Start of Data to process
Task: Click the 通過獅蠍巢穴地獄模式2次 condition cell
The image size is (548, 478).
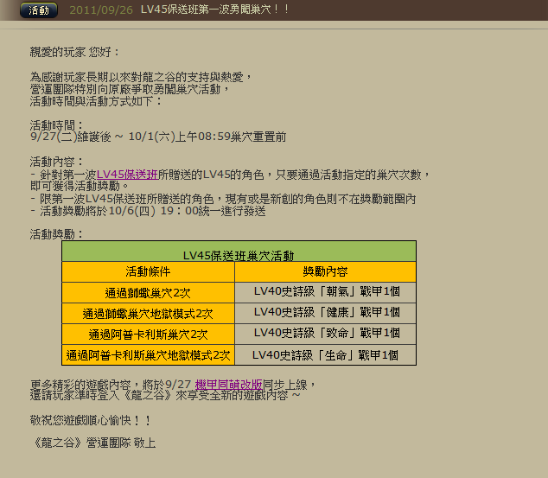Action: tap(148, 313)
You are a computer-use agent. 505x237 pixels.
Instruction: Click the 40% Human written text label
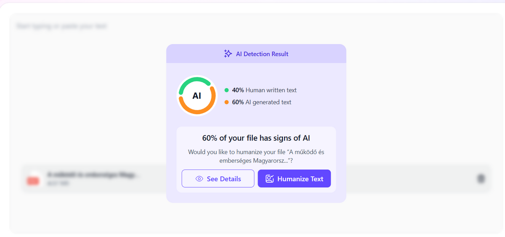coord(264,90)
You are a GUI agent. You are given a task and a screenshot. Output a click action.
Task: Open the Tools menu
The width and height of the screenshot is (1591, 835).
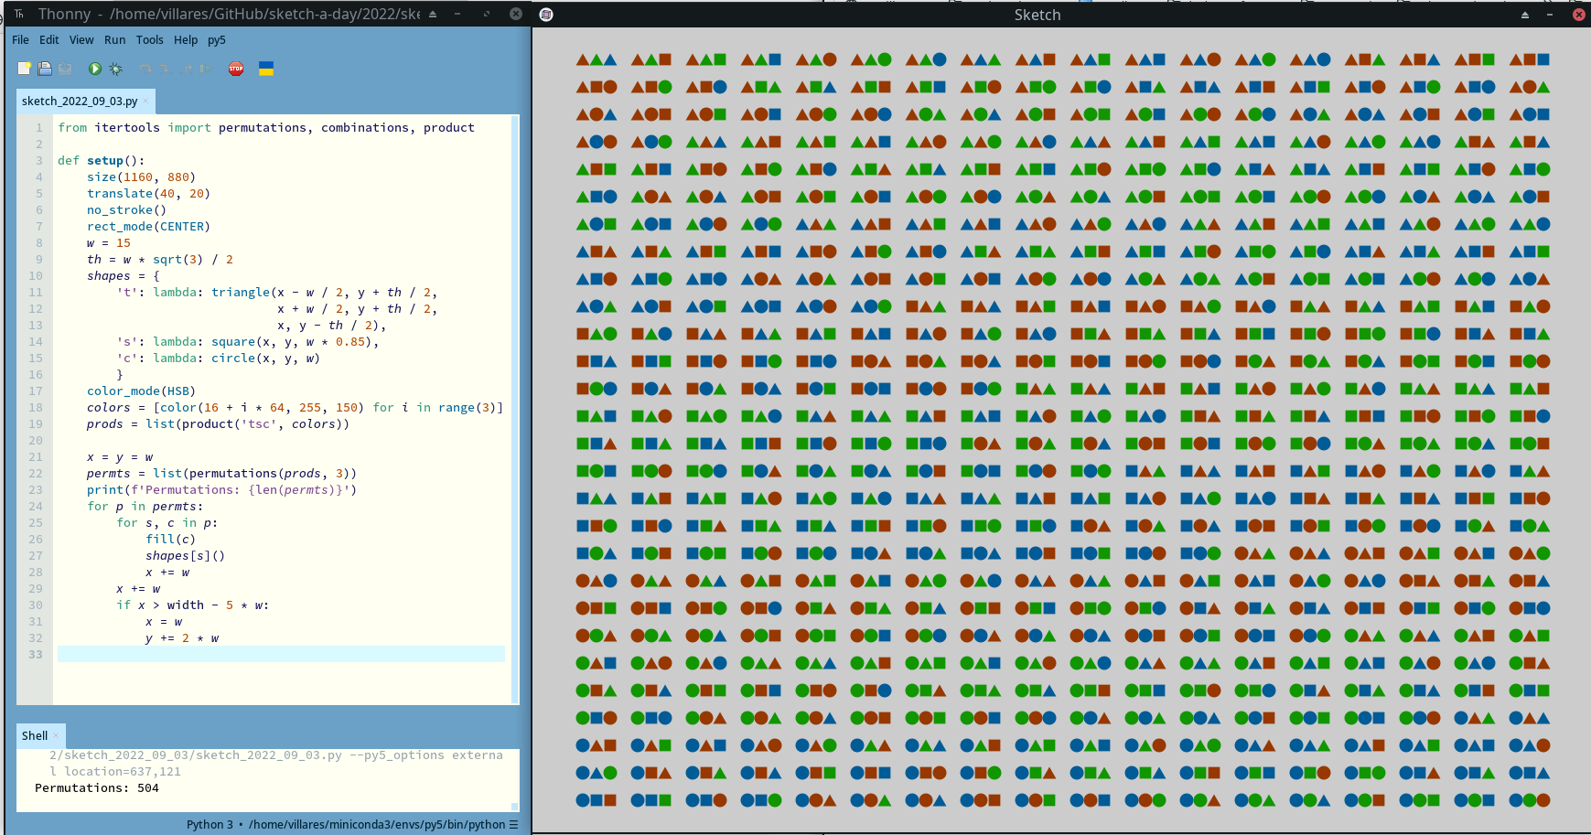(x=149, y=40)

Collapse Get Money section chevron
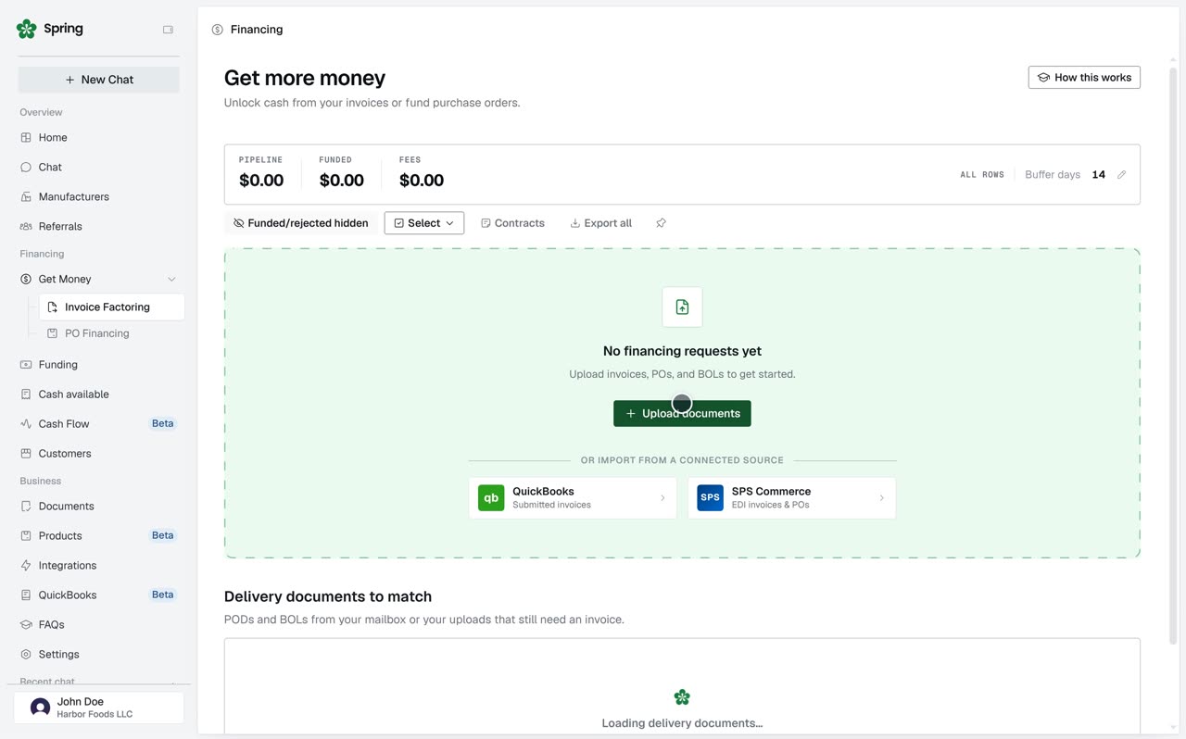pos(171,279)
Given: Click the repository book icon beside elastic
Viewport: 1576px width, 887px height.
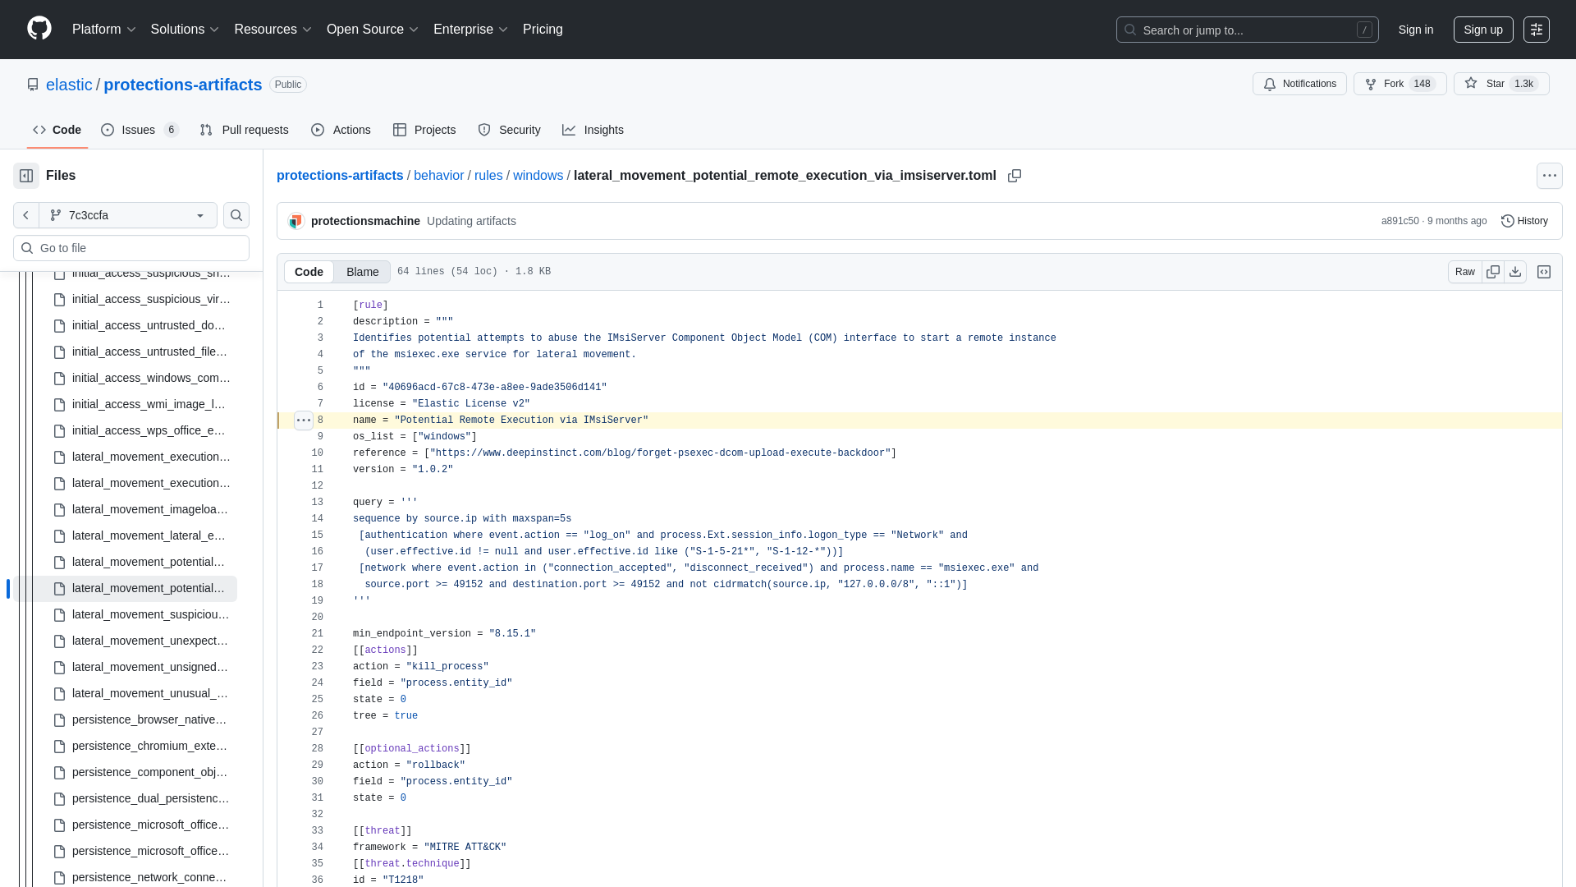Looking at the screenshot, I should (33, 85).
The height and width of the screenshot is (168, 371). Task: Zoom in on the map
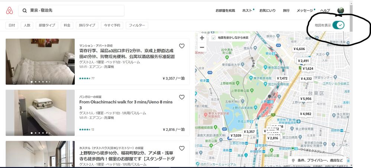202,38
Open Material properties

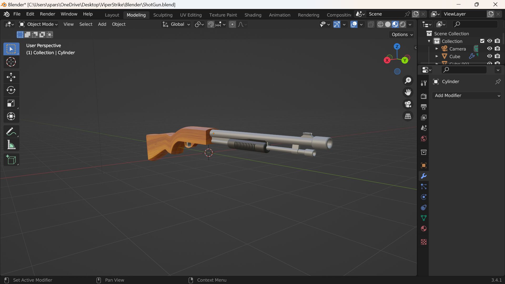point(424,229)
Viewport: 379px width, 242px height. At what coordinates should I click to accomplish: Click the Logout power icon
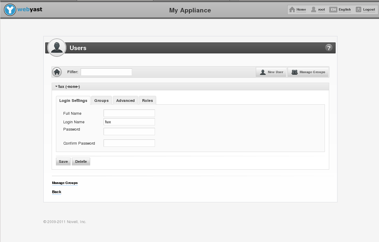click(359, 9)
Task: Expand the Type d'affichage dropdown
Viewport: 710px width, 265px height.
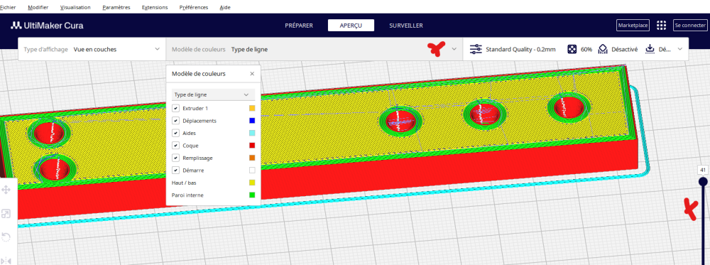Action: click(92, 49)
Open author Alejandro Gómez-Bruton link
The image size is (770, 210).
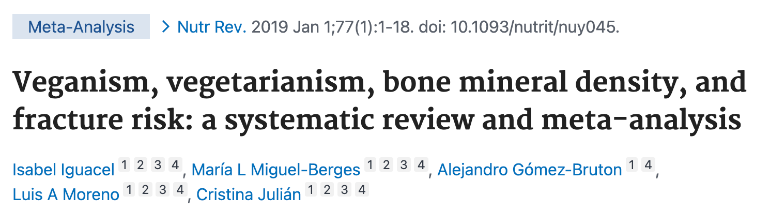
End of Data to process
Brief
Please report every line of the listing above that contains the word "Viewport", copying each such line in full. Match case exactly.

Final result
Viewport: 1576px width, 887px height.
Viewport: 379px width, 242px height. At what coordinates should I click to accomplish: Click the Logout power icon
Viewport: 710px width, 265px height.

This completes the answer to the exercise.